Switch "Screen dimensions" to "Display size" in the data from its first line through the line that contains "Action: coord(158,68)", and reproduce only those lines with nothing else altered.

### Record set
• • • • • • •

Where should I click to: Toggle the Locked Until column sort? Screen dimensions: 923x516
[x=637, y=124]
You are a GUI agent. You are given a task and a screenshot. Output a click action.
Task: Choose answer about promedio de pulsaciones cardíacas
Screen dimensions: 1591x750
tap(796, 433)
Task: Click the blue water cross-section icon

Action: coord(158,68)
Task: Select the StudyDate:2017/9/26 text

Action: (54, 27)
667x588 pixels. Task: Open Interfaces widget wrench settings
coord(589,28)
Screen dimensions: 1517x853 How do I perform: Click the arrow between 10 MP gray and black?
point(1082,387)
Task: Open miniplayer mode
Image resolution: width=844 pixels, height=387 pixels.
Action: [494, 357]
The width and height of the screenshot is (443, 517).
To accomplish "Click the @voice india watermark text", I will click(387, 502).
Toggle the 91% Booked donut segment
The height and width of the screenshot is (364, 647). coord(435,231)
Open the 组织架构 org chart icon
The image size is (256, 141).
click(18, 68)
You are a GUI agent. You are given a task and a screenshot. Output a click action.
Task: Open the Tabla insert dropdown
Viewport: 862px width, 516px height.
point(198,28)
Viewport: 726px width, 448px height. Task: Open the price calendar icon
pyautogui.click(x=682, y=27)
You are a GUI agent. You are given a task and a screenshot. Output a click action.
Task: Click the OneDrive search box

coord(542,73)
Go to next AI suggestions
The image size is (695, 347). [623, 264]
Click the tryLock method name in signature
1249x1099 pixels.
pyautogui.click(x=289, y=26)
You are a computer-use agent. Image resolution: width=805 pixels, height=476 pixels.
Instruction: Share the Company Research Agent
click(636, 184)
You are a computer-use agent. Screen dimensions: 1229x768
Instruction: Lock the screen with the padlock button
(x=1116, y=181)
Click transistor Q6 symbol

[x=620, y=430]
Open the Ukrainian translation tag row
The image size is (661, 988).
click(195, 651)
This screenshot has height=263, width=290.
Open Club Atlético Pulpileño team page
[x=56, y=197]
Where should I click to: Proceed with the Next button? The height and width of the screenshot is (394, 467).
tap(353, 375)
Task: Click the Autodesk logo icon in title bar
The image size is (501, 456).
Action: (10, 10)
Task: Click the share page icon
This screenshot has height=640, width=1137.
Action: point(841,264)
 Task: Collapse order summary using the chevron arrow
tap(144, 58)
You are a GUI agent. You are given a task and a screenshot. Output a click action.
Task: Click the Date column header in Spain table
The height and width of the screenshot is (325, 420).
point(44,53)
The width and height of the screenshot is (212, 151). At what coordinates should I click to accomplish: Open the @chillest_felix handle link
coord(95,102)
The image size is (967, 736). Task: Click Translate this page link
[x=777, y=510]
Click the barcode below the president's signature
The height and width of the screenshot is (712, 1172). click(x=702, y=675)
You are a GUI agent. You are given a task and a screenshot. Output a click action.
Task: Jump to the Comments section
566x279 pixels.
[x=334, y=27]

• • • • • • •

### Task answer
Where should I click to: Toggle the Locked Until column sort? Display size: 923x516
[x=637, y=124]
You are a GUI agent. You are given a task and a screenshot. Output a click action.
Task: Choose answer about promedio de pulsaciones cardíacas
Display size: 1591x750
tap(796, 433)
Task: Click the blue water cross-section icon

Action: coord(158,68)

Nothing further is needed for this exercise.